Task to carry out
From the records below, set down exactly the lines starting with the line that contains "Task: Open the People TikTok icon" and going on through the line that contains "Task: Click the hongyorkgin username in bold". Nothing else is wanted.

Input for this task
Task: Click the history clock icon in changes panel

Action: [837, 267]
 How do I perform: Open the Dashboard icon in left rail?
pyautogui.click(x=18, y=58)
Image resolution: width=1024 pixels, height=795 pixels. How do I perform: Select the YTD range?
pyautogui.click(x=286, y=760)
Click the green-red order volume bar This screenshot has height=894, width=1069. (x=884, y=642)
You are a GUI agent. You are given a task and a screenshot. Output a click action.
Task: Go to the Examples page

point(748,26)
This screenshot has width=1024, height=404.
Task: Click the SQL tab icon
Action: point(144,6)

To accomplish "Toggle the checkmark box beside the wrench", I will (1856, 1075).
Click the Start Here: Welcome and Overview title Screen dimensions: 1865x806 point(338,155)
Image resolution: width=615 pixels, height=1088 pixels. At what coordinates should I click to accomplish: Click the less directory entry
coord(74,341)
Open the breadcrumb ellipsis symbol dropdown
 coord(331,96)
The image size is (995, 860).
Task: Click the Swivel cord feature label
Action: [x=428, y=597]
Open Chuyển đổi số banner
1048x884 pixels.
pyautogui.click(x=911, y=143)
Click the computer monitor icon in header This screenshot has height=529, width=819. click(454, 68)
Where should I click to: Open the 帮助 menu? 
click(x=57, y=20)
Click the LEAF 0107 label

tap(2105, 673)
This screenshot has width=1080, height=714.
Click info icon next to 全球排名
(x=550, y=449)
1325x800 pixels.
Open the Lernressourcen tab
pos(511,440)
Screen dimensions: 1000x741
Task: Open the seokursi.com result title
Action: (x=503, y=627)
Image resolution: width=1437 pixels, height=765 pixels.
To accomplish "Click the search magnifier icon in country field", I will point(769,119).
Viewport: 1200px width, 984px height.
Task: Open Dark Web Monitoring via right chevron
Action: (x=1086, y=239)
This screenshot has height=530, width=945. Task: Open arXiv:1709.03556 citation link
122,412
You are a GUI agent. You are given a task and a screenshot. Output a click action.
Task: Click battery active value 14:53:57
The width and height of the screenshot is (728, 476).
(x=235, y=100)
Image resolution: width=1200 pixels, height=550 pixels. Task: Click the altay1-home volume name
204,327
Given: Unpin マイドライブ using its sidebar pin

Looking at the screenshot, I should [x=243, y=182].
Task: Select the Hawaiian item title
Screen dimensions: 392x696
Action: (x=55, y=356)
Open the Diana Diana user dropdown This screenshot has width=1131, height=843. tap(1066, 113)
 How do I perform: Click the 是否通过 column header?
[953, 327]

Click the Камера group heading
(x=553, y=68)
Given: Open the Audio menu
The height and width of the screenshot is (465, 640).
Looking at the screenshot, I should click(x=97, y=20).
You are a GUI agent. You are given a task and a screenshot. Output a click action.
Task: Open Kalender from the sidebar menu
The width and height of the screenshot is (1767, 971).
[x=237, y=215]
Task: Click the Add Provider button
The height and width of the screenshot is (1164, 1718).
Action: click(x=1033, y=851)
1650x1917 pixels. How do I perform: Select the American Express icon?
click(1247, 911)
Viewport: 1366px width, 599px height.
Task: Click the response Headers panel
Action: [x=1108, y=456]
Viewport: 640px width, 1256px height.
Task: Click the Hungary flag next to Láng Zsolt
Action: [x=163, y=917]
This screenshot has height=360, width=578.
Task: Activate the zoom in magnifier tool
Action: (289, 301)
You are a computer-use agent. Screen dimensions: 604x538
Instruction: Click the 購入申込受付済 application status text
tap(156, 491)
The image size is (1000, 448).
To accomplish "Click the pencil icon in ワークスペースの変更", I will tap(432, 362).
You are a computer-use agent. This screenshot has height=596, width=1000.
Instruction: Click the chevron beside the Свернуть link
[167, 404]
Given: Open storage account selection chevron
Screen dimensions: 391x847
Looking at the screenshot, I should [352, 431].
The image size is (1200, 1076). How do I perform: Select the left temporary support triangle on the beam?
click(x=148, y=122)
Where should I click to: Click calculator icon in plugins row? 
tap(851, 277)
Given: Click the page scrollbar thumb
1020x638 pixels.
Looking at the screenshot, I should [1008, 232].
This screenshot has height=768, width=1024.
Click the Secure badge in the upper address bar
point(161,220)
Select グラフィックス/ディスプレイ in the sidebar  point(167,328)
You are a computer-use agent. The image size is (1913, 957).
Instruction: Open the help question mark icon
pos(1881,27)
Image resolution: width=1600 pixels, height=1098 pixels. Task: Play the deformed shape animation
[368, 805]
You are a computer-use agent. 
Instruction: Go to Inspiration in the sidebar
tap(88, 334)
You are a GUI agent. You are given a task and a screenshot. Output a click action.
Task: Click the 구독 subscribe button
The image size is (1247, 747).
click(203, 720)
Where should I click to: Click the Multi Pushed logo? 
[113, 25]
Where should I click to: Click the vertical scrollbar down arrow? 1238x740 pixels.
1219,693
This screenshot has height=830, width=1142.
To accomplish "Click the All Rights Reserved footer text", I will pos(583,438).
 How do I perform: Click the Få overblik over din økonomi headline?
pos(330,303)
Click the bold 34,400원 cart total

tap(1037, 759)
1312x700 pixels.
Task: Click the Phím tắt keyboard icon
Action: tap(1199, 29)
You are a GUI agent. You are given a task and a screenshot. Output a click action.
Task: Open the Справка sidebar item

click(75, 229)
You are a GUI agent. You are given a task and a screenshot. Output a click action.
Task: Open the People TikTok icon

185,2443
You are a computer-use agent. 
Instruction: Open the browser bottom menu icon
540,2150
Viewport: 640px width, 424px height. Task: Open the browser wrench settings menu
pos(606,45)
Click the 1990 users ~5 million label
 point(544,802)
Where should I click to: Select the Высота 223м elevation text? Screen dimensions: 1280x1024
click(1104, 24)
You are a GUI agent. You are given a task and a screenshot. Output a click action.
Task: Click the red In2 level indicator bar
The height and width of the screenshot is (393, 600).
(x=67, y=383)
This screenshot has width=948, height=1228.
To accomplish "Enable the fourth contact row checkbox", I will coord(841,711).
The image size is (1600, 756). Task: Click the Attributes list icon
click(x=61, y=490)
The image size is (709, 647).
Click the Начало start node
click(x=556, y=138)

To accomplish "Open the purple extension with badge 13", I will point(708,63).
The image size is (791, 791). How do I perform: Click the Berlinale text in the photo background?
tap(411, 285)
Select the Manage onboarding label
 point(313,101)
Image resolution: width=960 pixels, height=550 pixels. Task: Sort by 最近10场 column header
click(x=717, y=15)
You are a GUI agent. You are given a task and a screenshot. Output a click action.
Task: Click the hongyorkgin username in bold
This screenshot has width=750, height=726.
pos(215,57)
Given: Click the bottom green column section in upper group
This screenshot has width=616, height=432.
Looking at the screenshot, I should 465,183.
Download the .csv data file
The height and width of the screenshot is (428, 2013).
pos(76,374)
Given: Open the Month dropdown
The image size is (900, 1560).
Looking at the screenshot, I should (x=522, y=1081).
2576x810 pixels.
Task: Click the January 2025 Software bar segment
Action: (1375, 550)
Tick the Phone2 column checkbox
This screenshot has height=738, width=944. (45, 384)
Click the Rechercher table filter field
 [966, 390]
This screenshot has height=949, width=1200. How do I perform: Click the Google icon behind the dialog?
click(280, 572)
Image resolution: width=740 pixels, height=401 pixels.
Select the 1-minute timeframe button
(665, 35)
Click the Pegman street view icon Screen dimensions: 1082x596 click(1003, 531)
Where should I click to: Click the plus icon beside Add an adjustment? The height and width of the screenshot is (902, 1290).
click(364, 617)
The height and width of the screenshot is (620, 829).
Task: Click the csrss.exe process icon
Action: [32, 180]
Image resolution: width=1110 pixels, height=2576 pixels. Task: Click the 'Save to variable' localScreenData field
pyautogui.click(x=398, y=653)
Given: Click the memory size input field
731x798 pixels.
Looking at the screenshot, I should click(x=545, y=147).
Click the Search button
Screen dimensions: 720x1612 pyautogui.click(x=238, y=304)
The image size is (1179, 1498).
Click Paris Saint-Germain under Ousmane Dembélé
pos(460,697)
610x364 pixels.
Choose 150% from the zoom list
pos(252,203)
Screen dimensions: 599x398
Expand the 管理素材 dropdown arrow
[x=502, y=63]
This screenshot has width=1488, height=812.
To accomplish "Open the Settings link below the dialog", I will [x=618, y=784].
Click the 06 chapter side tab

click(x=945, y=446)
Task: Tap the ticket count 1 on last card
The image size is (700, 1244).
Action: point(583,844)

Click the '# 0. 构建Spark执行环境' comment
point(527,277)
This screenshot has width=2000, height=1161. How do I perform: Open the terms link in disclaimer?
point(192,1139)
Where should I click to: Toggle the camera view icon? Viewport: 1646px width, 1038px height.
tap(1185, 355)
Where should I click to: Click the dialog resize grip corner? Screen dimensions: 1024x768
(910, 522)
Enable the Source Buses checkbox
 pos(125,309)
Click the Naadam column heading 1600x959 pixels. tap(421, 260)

Expected answer
Task: Open the People TikTok icon

185,2443
You are a computer-use agent. 
Instruction: Open the browser bottom menu icon
540,2150
Viewport: 640px width, 424px height. Task: Open the browser wrench settings menu
pos(606,45)
Click the 1990 users ~5 million label
 point(544,802)
Where should I click to: Select the Высота 223м elevation text? Screen dimensions: 1280x1024
click(1104, 24)
You are a GUI agent. You are given a task and a screenshot. Output a click action.
Task: Click the red In2 level indicator bar
The height and width of the screenshot is (393, 600).
(x=67, y=383)
This screenshot has width=948, height=1228.
To accomplish "Enable the fourth contact row checkbox", I will coord(841,711).
The image size is (1600, 756). Task: Click the Attributes list icon
click(x=61, y=490)
The image size is (709, 647).
Click the Начало start node
click(x=556, y=138)

To accomplish "Open the purple extension with badge 13", I will point(708,63).
The image size is (791, 791). How do I perform: Click the Berlinale text in the photo background?
tap(411, 285)
Select the Manage onboarding label
 point(313,101)
Image resolution: width=960 pixels, height=550 pixels. Task: Sort by 最近10场 column header
click(x=717, y=15)
You are a GUI agent. You are given a task and a screenshot. Output a click action.
Task: Click the hongyorkgin username in bold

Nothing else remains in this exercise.